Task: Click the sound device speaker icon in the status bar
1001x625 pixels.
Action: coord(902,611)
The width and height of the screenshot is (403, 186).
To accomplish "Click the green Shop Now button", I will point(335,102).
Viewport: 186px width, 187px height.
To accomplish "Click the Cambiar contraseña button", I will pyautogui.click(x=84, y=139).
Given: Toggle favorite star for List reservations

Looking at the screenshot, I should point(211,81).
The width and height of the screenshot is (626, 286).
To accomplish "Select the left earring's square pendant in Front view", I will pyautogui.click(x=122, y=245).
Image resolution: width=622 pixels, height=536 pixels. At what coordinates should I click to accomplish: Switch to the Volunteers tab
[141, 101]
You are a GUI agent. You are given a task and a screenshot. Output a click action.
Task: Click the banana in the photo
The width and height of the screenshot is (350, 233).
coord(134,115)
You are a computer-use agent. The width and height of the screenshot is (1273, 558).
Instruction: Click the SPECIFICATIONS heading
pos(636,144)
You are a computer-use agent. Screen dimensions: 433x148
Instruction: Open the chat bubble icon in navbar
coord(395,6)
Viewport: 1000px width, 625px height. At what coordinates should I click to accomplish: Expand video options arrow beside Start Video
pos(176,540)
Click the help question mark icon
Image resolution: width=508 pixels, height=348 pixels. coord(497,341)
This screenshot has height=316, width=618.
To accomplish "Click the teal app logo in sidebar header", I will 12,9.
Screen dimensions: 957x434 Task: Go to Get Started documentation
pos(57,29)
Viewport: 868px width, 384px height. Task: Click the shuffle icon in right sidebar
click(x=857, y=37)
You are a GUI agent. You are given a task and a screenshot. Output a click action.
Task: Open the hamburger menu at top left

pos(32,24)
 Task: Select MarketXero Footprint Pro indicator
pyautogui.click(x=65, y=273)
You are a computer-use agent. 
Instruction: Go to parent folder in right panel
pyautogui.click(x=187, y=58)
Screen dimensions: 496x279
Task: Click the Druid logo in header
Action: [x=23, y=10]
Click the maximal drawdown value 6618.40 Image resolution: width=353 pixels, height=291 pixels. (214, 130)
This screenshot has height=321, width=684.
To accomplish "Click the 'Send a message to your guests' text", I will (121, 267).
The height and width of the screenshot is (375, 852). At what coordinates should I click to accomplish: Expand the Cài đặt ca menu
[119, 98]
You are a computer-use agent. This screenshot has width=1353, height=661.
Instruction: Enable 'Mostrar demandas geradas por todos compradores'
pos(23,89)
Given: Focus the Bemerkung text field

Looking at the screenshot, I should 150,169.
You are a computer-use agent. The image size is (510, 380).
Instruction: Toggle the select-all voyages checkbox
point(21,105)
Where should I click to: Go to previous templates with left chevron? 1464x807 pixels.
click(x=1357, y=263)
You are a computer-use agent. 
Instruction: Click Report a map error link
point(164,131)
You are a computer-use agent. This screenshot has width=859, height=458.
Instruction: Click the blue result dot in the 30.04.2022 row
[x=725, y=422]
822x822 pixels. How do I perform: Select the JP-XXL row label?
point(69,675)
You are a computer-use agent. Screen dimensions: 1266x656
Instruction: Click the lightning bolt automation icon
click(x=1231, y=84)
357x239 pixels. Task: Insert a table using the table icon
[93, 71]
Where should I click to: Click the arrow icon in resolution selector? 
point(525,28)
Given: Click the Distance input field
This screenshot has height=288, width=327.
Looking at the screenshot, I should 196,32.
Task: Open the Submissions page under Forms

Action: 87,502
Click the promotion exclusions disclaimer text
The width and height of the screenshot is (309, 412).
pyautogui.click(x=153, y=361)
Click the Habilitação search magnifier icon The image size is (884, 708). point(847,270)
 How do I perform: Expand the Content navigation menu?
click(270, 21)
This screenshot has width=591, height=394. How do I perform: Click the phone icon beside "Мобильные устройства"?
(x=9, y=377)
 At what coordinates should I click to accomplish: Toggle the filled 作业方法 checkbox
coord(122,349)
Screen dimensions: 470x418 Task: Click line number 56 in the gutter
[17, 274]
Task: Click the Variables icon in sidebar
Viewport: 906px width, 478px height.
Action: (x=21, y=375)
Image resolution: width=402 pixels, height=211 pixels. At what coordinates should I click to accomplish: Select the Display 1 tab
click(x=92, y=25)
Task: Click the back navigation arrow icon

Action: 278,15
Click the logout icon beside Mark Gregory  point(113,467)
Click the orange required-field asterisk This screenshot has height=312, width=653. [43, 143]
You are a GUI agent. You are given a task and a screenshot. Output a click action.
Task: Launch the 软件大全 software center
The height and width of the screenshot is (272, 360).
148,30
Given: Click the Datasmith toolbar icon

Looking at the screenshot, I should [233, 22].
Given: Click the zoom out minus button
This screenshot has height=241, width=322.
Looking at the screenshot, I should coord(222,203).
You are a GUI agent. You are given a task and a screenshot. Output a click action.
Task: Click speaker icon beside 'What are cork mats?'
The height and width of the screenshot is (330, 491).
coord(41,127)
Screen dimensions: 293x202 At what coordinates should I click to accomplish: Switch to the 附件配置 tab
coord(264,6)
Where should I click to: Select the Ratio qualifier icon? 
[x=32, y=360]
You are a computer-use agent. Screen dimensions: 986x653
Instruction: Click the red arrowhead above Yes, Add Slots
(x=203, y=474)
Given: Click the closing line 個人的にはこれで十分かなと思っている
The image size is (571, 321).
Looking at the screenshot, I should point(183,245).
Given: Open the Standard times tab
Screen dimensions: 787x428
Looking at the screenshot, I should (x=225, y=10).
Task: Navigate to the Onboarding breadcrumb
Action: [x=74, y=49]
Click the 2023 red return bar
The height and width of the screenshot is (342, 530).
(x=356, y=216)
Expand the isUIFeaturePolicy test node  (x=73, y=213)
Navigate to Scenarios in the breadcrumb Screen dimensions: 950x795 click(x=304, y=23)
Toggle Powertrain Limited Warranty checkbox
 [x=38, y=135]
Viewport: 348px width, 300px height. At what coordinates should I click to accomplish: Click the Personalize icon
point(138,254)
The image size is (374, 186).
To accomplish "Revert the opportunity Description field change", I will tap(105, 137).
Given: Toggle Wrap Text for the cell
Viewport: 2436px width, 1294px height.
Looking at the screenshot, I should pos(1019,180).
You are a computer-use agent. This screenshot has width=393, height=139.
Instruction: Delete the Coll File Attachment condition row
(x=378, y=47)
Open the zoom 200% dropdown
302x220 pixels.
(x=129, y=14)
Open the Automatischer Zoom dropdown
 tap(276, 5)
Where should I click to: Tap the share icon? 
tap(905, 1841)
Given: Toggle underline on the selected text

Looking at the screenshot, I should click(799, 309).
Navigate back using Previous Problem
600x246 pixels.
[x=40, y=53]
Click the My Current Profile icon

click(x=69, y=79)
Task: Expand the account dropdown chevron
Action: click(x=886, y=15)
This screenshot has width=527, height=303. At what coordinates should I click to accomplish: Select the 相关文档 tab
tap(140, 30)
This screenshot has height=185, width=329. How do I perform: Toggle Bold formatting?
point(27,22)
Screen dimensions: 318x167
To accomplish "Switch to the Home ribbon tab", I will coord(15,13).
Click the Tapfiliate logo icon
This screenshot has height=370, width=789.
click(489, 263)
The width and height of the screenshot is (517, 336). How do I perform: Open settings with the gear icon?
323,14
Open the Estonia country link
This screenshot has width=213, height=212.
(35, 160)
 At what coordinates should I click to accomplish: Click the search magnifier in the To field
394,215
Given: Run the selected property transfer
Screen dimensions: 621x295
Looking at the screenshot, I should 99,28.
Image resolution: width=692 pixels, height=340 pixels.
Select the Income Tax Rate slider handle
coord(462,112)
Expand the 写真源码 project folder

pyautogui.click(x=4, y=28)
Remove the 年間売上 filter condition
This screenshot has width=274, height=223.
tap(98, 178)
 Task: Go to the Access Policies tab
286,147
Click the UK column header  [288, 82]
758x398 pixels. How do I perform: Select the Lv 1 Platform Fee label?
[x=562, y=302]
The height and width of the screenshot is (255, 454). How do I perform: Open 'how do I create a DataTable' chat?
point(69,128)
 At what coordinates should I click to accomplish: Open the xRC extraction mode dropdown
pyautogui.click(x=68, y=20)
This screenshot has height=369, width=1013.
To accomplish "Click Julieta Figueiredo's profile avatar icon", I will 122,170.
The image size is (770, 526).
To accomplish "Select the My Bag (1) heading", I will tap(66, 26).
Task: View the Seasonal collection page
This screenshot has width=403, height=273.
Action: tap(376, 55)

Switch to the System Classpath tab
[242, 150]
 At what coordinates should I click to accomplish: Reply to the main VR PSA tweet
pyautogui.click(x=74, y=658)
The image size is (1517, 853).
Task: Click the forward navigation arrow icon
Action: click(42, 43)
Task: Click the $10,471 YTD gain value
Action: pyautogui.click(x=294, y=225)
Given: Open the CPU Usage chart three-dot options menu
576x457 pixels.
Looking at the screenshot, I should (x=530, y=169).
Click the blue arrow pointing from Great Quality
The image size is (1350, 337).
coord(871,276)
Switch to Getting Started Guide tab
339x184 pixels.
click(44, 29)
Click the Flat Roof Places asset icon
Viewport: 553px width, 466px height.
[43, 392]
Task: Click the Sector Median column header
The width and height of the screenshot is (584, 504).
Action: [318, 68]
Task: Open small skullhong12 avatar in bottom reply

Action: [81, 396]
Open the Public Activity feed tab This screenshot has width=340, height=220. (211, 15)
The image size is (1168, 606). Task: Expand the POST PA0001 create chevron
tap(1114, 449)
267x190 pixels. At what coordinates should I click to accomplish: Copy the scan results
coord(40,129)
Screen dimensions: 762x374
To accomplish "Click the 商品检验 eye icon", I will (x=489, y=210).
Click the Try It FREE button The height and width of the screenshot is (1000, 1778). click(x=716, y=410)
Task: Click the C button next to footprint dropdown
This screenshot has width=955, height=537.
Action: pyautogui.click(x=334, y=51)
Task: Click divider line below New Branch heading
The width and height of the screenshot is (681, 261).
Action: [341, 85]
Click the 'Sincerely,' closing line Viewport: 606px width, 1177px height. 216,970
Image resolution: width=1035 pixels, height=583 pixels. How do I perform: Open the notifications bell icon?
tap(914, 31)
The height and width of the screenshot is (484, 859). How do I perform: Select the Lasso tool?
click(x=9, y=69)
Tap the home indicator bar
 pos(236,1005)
··········
What you need to do:
Return only the lines between the one holding "This screenshot has height=316, width=618." and the one holding "This screenshot has height=321, width=684.", inclusive, exactly as they appear above.

Task result:
This screenshot has height=316, width=618.
To accomplish "Click the teal app logo in sidebar header", I will 12,9.
Screen dimensions: 957x434 Task: Go to Get Started documentation
pos(57,29)
Viewport: 868px width, 384px height. Task: Click the shuffle icon in right sidebar
click(x=857, y=37)
You are a GUI agent. You are given a task and a screenshot. Output a click action.
Task: Open the hamburger menu at top left

pos(32,24)
 Task: Select MarketXero Footprint Pro indicator
pyautogui.click(x=65, y=273)
You are a computer-use agent. 
Instruction: Go to parent folder in right panel
pyautogui.click(x=187, y=58)
Screen dimensions: 496x279
Task: Click the Druid logo in header
Action: [x=23, y=10]
Click the maximal drawdown value 6618.40 Image resolution: width=353 pixels, height=291 pixels. (214, 130)
This screenshot has height=321, width=684.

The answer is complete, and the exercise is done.